**Dataset entries**
------------------------

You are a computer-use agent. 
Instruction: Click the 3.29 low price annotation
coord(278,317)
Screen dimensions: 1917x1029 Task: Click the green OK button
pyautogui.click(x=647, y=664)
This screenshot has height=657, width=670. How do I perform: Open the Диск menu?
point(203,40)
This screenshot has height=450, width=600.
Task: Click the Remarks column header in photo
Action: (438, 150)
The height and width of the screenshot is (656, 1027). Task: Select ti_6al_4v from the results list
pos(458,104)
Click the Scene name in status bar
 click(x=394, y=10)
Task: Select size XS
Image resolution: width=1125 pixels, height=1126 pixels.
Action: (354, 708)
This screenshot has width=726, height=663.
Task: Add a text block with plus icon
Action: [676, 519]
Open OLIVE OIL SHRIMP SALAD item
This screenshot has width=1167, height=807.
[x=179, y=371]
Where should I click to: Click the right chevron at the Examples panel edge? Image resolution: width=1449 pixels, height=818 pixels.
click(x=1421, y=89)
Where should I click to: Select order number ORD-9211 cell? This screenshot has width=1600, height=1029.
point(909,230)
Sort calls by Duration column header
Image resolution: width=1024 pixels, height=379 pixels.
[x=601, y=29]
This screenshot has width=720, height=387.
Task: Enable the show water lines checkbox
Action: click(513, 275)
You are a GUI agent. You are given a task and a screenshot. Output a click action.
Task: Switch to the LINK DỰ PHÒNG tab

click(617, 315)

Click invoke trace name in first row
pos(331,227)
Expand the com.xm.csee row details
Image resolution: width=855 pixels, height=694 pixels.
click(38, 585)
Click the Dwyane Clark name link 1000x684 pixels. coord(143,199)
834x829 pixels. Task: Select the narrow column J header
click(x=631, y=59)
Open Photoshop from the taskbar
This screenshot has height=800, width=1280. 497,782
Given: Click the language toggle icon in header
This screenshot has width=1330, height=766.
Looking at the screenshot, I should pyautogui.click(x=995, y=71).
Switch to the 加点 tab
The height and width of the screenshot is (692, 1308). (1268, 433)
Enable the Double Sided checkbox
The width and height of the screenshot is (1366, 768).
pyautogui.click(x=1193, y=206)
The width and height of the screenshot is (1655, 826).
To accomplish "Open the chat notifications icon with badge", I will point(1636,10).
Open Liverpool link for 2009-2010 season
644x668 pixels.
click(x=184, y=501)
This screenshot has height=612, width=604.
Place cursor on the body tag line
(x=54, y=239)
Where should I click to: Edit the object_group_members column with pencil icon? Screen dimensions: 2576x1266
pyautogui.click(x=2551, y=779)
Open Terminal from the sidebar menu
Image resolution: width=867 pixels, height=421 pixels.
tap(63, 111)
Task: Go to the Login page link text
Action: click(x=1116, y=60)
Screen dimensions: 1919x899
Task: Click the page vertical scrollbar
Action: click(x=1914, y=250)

------------------------

**TASK PROMPT**
Print every entry exactly.

**OUTPUT FOR THIS TASK**
You are a computer-use agent. 
Instruction: Click the 3.29 low price annotation
coord(278,317)
Screen dimensions: 1917x1029 Task: Click the green OK button
pyautogui.click(x=647, y=664)
This screenshot has height=657, width=670. How do I perform: Open the Диск menu?
point(203,40)
This screenshot has height=450, width=600.
Task: Click the Remarks column header in photo
Action: (438, 150)
The height and width of the screenshot is (656, 1027). Task: Select ti_6al_4v from the results list
pos(458,104)
Click the Scene name in status bar
 click(x=394, y=10)
Task: Select size XS
Image resolution: width=1125 pixels, height=1126 pixels.
Action: (354, 708)
This screenshot has width=726, height=663.
Task: Add a text block with plus icon
Action: [676, 519]
Open OLIVE OIL SHRIMP SALAD item
This screenshot has width=1167, height=807.
[x=179, y=371]
Where should I click to: Click the right chevron at the Examples panel edge? Image resolution: width=1449 pixels, height=818 pixels.
click(x=1421, y=89)
Where should I click to: Select order number ORD-9211 cell? This screenshot has width=1600, height=1029.
point(909,230)
Sort calls by Duration column header
Image resolution: width=1024 pixels, height=379 pixels.
[x=601, y=29]
This screenshot has width=720, height=387.
Task: Enable the show water lines checkbox
Action: click(513, 275)
You are a GUI agent. You are given a task and a screenshot. Output a click action.
Task: Switch to the LINK DỰ PHÒNG tab

click(617, 315)

Click invoke trace name in first row
pos(331,227)
Expand the com.xm.csee row details
Image resolution: width=855 pixels, height=694 pixels.
click(38, 585)
Click the Dwyane Clark name link 1000x684 pixels. coord(143,199)
834x829 pixels. Task: Select the narrow column J header
click(x=631, y=59)
Open Photoshop from the taskbar
This screenshot has height=800, width=1280. 497,782
Given: Click the language toggle icon in header
This screenshot has width=1330, height=766.
Looking at the screenshot, I should pyautogui.click(x=995, y=71).
Switch to the 加点 tab
The height and width of the screenshot is (692, 1308). (1268, 433)
Enable the Double Sided checkbox
The width and height of the screenshot is (1366, 768).
pyautogui.click(x=1193, y=206)
The width and height of the screenshot is (1655, 826).
To accomplish "Open the chat notifications icon with badge", I will point(1636,10).
Open Liverpool link for 2009-2010 season
644x668 pixels.
click(x=184, y=501)
This screenshot has height=612, width=604.
Place cursor on the body tag line
(x=54, y=239)
Where should I click to: Edit the object_group_members column with pencil icon? Screen dimensions: 2576x1266
pyautogui.click(x=2551, y=779)
Open Terminal from the sidebar menu
Image resolution: width=867 pixels, height=421 pixels.
tap(63, 111)
Task: Go to the Login page link text
Action: click(x=1116, y=60)
Screen dimensions: 1919x899
Task: Click the page vertical scrollbar
Action: click(x=1914, y=250)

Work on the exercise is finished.